Letter to Editor: Climate change is real
-Pro-AGW theory climate scientists claim that there is positive feedback in the climate cycle, that though there is a diminishing return on the absorption of CO2, there is amplification of the effect by other factors such as ice albedo, humidity, etc. The idea of a positive feedback process as the driver of climate on Earth is a dangerous assertion that is yet to be proven. What other processes in nature are driven by positive feedback? Nuclear fission, apples falling off of trees, birth of offspring, see where this is going? These are not processes that govern systems, they are linear occurrences with a definite end. If positive feedback exists in the climate system at the scale predicted by pro-AGW scientists, we should have never existed because of all of the time periods when CO2 concentrations were higher than today. The Earth would have slipped into uncontrollable warming several times.
-Climate models up to this point have failed to include the presence of the most abundant greenhouse gas in the atmosphere, H2O, in the location where it is most prevalent, altitudes of less than 2000 feet. This is because until recently this quantity was undetectable. A very clever paper published in Nature recently finally made it clear that there is a high concentration of water in the lower altitudes. Climate models will have to be adjusted to account for this.

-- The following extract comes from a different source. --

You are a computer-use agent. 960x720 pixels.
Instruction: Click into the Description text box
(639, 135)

-I read Realclimate, I read Stephen Mcintyre's blog, and I read as much as I can at websites like www.climatedebatedaily.com , which attempts to relay the best arguments from both sides. This is a topic of endless interest to a biologist because the climate system is in many ways just as complicated and mysterious as a biological system.
I tend towards skepticism because I don't think we understand enough about the climate system to make assertions of the grand nature that many pro-AGW theory scientists do. The misallocation of resources that would result from reducing anthropogenic CO2 output would be unfortunate on many levels.